A complementary module-based analysis of the transcriptional changes between preinfection and at the p.i. time of clinical diagnosis (Fig. 2C) was performed for animals as clinical groups. The pattern of module activity overlapped between active disease and latent infection. Nevertheless, when evaluated as clinical groups, differences in module activity were observed in macaques with different clinical outcomes. Overexpression of IFN response, inflammation, myeloid lineage, and coagulation/platelets modules and underexpression of T cells, lymphoid lineage, cytotoxic T cells/NK cells, and cell cycle modules were seen in macaques with active disease compared with those with LTBI.

To accurately assess the relationship between macaque signatures at the time of clinical diagnosis and those reported previously in humans with active disease and latent infection, we compared the modular signatures in this study with those derived from Berry et al. (3). Their assessment of human TB signatures used much of the same sample collection, processing, and analytic infrastructure as did this study, facilitating this cross-species signature comparison.

Using module-based analysis (Supplemental Fig. 4A, 4B, 4D, 4E), we observed high concordance between active TB signatures in humans and macaques (r = +0.72, p < 0.001, Supplemental Fig. 4A, 4B). We further compared and validated the gene-level signature of human pulmonary TB (3) (393-gene set) with the 2048 transcripts differentially expressed in macaques with active disease compared with preinfection baseline (Supplemental Fig. 4D, 4E). This comparative analysis identified 102 of the 393 differentially expressed genes observed in human active TB that are also differentially expressed in the macaque when preinfection signatures are compared with those at the time of clinical diagnosis (closest approximation of sample comparison in human healthy controls versus active TB diagnosis) (Supplemental Fig. 4D). Together, these comparative analyses suggest that the macaque signature of active TB infection presented in this article is homologous to previously validated human signatures of active pulmonary TB. The signatures for LTBI in humans and macaques also exhibited some similarities; however, the lower intensity of transcriptional perturbations from preinfected and healthy baselines, coupled with heterogeneity within the groups, yielded lower agreement than that observed when comparing active signatures (Supplemental Fig. 4C).

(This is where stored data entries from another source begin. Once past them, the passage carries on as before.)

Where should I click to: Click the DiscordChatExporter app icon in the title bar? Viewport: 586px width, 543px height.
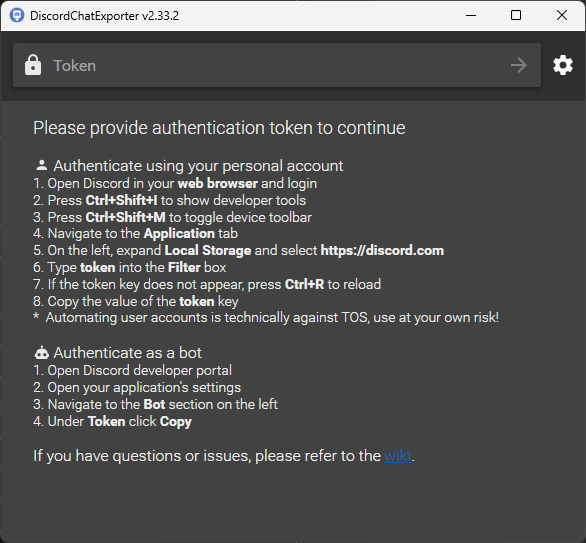click(x=17, y=15)
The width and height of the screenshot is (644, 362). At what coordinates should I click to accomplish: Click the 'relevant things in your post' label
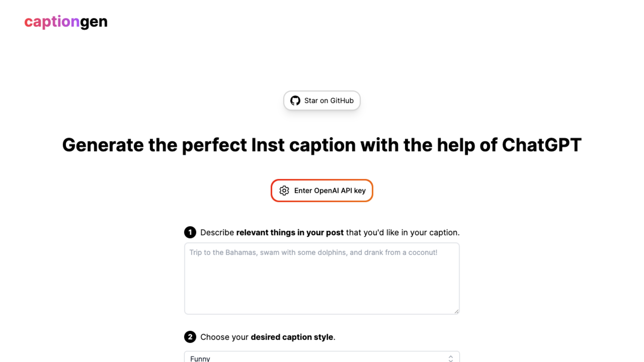coord(290,233)
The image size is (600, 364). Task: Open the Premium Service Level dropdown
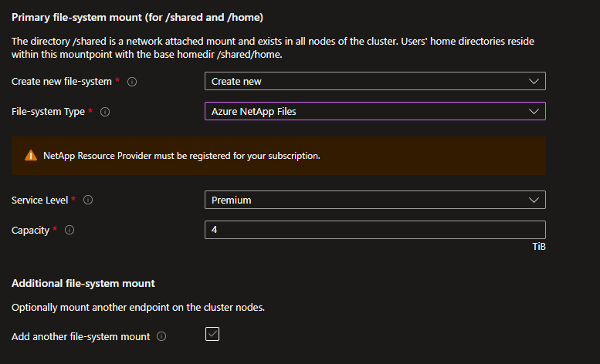click(375, 200)
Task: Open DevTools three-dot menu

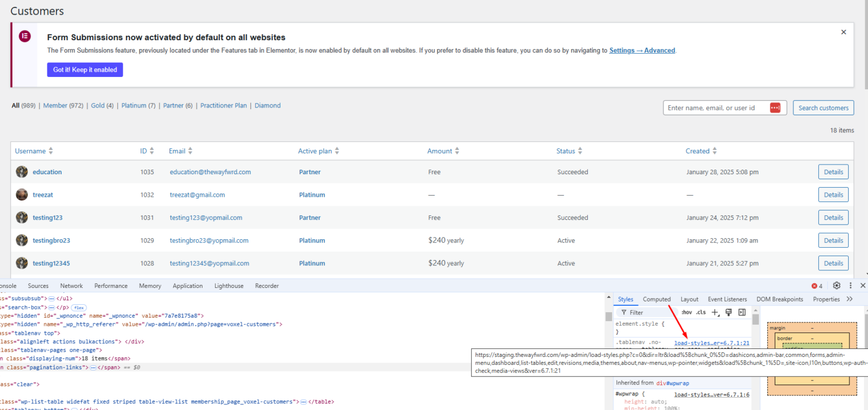Action: pyautogui.click(x=850, y=286)
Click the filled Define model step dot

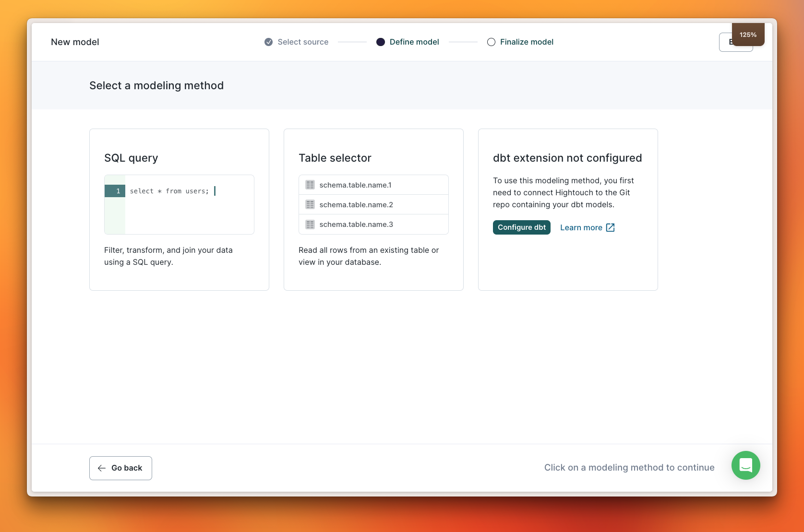(x=381, y=42)
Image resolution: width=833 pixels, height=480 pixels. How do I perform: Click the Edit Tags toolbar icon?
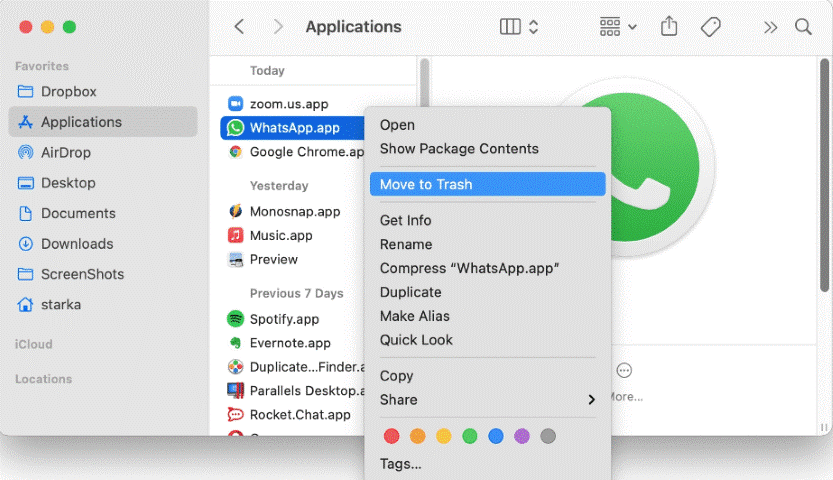(x=711, y=27)
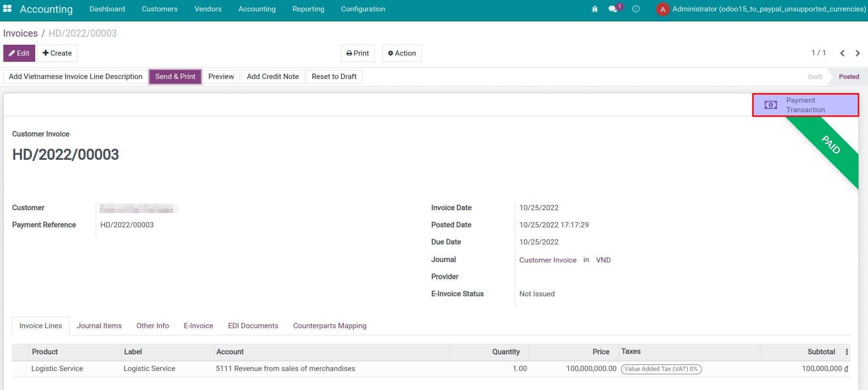Viewport: 868px width, 390px height.
Task: Go to previous record arrow
Action: (x=842, y=53)
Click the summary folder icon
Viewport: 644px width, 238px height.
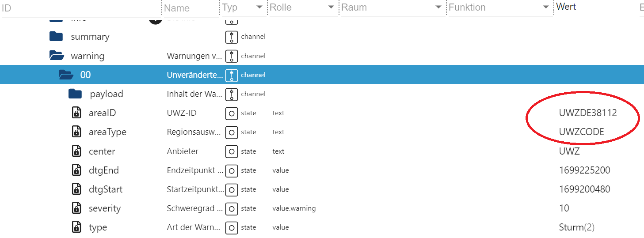[x=56, y=37]
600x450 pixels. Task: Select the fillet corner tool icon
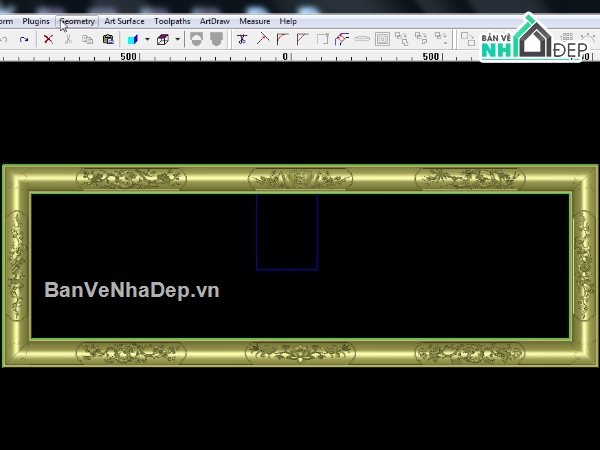(282, 39)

To determine whether there were transcriptional differences observed at early p.i. time points (i.e., prior to clinical diagnosis) that could distinguish outcome, we evaluated module activity of animals that would develop active TB disease or LTBI over each of the time points p.i. (Fig. 2D). Interestingly, we observed a significant decrease in the activity of modules associated with lymphoid lineage and increased activity of IFN responses at 3 and 7 d p.i., respectively (Supplemental Table IV), in animals that would develop latent infection compared with active disease. However, by 30 d p.i., the IFN response becomes significantly higher in animals that would develop active disease and remained higher at later time points. Similarly, modules, such as lymphoid lineage, T cell, and B cell, were significantly higher by 56 d p.i. in animals that develop latent infection (Supplemental Table IV). This suggests that the timing of the innate or adaptive response influences the outcome of M. tuberculosis infection. Overall, although these differences in module activity were statistically significant, the magnitude of activity often fell below the 15% minimum cutoff for visualization in Fig. 2D, suggesting that the heterogeneity among LTBI and active TB among animals dampens the differential signature. Only modest transcript signatures discriminate infection outcome early in the course of M. tuberculosis infection, despite the fact that early differences in disease outcome can be measured by other parameters (e.g., PET-CT) (16).

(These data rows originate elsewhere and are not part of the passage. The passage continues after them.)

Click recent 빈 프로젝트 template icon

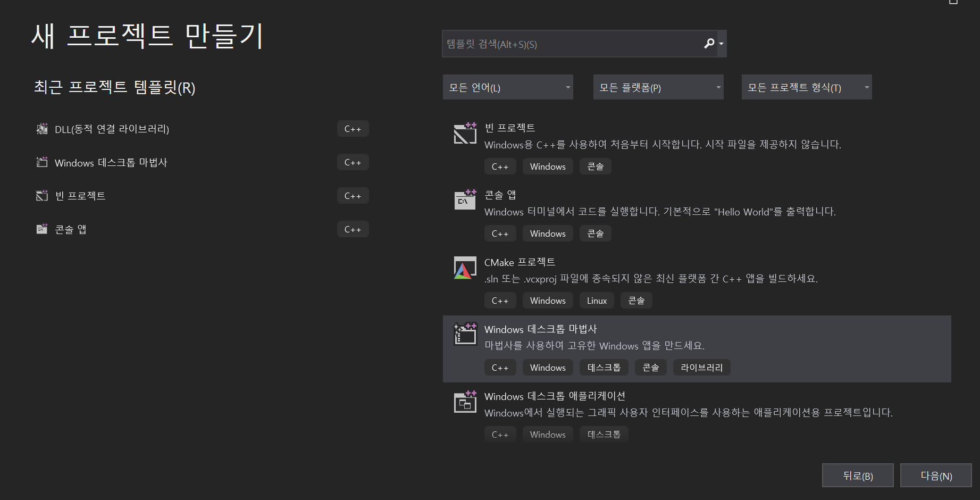(x=41, y=196)
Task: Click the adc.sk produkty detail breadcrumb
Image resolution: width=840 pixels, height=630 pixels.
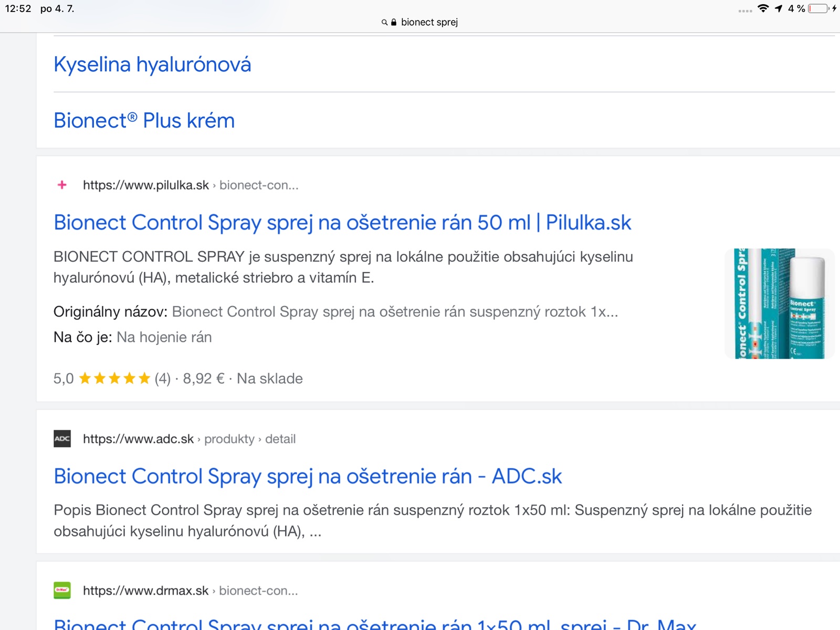Action: coord(189,439)
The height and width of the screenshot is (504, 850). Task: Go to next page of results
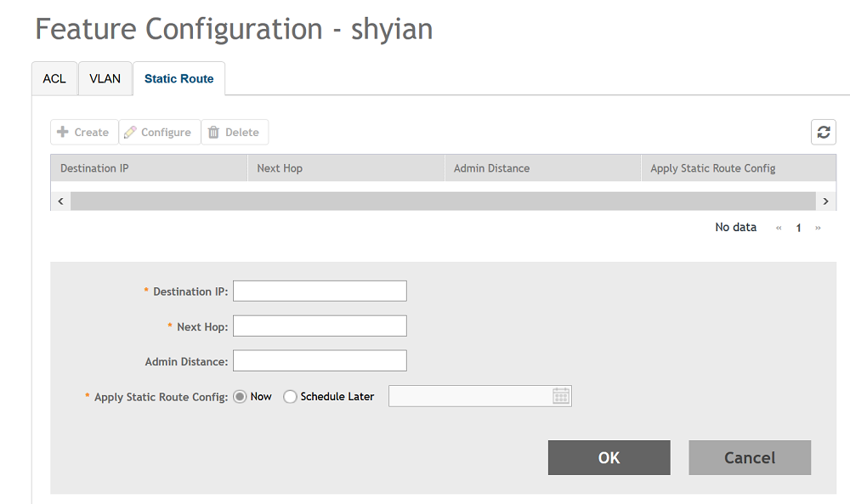pyautogui.click(x=818, y=228)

Excessive inflammation is associated with poor clinical outcomes in TB (reviewed in Ref. 31). We stratified NHPs in this study using a quantitative measure of lung inflammation determined by PET-CT (using FDG probe). FDG is taken up and retained by metabolically active host cells, including inflammatory cells, in the lungs. We (16, 18) and other investigators (32) showed that total FDG avidity in the lungs correlates with M. tuberculosis disease severity and bacterial burden and is reduced upon successful drug treatment. We theorized that total lung FDG avidity (measured as SUV) could more accurately reflect the severity of infection, revealing the spectrum of infection. Rather than relying on the binary clinical definitions (active disease or LTBI), this measurement could provide us with a continuous variable with which we could correlate gene expression and module activity. To determine the association and difference in gene expression in animals with high and low lung FDG avidity, we initially classified macaques into two groups: high or low lung FDG avidity (described below). However, to determine the degree of gene-expression change that correlates with the extent of lung disease, we also used lung FDG avidity as a continuous variable in all animals and also within those with high or low FDG avidity.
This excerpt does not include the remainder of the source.